TORONTO -- As more and more Canadians are being given access to COVID-19 vaccines, people are being reminded not to question their co-workers or loved ones as to how they were eligible to get their shot.

Public health and sociological experts urge people to mind their own business as others may have underlying health conditions they wish to keep private.

“There's a very natural human tendency to want to know why someone got something that we want,” Maria Sundaram, a postdoctoral fellow at the University of Toronto’s Dalla Lana School of Public Health, told CTVNews.ca in a phone interview.

“There are a lot of different reasons why people may be eligible… but they don’t have to disclose [them] to people,” Sundaram said on Monday. She urged people to assume that if others have gotten the jab, it is because they needed to.

Public health advocates have long lobbied on a federal and provincial level to give priority access to at-risk populations such as Canadians with disabilities or those with obesity.

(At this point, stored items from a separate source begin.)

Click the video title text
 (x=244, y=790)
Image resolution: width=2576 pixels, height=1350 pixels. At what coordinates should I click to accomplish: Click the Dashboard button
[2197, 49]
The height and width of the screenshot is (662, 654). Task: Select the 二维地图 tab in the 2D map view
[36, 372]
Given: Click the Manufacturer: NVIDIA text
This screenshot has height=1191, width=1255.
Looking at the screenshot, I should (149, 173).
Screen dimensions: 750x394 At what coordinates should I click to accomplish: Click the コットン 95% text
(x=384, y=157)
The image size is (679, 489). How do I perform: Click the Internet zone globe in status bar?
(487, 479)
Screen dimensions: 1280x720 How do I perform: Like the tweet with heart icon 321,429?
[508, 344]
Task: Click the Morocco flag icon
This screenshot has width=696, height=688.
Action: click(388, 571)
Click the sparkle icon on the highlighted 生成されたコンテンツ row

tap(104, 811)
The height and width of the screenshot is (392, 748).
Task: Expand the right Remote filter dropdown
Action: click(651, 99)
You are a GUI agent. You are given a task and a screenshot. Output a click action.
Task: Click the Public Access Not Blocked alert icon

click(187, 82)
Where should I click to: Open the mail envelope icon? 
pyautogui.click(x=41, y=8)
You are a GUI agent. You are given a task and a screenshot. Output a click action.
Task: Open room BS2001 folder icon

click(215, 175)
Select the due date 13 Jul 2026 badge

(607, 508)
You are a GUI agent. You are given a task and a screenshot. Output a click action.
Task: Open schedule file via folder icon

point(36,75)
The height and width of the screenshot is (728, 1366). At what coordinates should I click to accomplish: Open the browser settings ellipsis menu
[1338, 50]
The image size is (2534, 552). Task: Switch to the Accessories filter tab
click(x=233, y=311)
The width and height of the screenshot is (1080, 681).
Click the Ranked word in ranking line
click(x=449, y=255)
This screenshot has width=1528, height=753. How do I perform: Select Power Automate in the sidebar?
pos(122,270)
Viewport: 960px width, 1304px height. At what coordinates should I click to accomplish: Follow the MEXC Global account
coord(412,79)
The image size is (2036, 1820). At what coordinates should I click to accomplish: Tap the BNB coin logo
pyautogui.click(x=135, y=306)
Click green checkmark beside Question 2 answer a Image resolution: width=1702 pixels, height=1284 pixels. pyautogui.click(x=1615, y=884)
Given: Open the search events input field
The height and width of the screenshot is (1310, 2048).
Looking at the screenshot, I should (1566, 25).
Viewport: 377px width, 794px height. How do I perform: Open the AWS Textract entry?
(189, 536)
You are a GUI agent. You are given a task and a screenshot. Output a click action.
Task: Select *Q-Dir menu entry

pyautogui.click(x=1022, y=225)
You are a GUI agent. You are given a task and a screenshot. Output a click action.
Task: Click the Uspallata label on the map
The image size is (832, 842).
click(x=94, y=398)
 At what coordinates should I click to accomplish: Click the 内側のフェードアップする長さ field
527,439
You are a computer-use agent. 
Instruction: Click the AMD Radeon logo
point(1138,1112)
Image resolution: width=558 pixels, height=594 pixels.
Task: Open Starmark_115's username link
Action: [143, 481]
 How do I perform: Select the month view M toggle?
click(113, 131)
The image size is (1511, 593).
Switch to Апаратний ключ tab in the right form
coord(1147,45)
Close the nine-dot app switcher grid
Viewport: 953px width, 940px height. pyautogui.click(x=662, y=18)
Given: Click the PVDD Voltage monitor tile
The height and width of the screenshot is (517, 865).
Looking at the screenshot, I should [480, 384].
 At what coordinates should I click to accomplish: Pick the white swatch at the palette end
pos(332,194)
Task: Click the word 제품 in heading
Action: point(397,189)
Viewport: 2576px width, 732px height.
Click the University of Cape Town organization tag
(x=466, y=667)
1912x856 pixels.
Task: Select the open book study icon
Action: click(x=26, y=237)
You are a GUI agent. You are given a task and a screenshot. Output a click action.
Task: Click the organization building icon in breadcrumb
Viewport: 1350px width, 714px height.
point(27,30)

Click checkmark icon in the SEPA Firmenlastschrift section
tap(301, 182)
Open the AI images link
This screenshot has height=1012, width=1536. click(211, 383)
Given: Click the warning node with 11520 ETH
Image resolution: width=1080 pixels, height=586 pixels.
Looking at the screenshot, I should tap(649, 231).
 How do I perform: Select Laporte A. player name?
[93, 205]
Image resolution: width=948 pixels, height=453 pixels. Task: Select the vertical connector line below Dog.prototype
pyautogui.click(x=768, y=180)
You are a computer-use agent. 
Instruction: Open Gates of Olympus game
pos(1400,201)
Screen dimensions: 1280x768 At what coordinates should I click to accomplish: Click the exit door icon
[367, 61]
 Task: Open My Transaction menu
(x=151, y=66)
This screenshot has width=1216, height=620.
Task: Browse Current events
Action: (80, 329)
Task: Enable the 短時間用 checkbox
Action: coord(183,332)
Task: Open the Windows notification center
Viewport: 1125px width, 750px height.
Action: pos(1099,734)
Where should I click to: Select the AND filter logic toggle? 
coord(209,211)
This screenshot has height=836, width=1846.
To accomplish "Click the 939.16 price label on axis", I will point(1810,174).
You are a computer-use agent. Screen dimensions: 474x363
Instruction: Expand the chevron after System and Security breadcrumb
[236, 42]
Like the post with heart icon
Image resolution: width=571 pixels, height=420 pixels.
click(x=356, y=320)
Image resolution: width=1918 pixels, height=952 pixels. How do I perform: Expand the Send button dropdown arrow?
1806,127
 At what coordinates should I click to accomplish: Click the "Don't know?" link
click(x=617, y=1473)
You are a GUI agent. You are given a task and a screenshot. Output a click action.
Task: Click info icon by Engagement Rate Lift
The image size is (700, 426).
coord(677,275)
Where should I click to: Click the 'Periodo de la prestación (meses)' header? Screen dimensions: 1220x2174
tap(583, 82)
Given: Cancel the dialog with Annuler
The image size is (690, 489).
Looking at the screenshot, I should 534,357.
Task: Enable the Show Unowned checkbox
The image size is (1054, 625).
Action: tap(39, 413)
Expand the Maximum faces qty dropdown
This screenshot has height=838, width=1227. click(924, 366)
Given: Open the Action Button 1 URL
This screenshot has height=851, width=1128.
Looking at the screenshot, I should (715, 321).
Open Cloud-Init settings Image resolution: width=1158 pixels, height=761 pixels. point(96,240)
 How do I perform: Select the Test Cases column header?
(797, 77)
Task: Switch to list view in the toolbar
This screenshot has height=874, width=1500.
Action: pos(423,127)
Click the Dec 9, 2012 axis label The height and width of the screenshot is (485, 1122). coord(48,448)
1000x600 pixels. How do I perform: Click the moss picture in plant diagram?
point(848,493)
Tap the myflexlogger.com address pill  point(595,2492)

As part of some provinces’ Phase 2 rollout, some people in these groups, as well as those with underlying health factors, have been encouraged to get vaccinated.

Sundaram said people’s reasons for getting vaccinated aren’t always apparent, and added that it is their prerogative to explain it or not.

“There are a lot of different reasons why someone who is younger might be prioritized -- chief amongst them is that they have a job that is serving all of us,” she said, referring to health-care workers and those working in long-term care homes.

DON'T GIVE INTO CURIOSITY, EXPERT SAYS

Amy Hanser, an associate sociology professor at the University of British Columbia, encourages people not to give way to their curiosity or bring up vaccine eligibility first -- even if they’re not “necessarily mean spirited.”

“I think one of the consequences of this whole COVID pandemic is that, suddenly, we care about aspects of other people's lives that we never used to worry about,” Hanser told CTVNews.ca in a phone interview on Monday.

She added that this can manifest in people asking others, “Why did you get the vaccine?” But it can also be reflected in judging how and if others are following public health restrictions.

Don’t assume people jumped the line or say something that could be stigmatizing or embarrassing for another person, Hanser said.

“I think the best advice is just don't ask people, especially if they don't seem like they want to offer a further explanation.”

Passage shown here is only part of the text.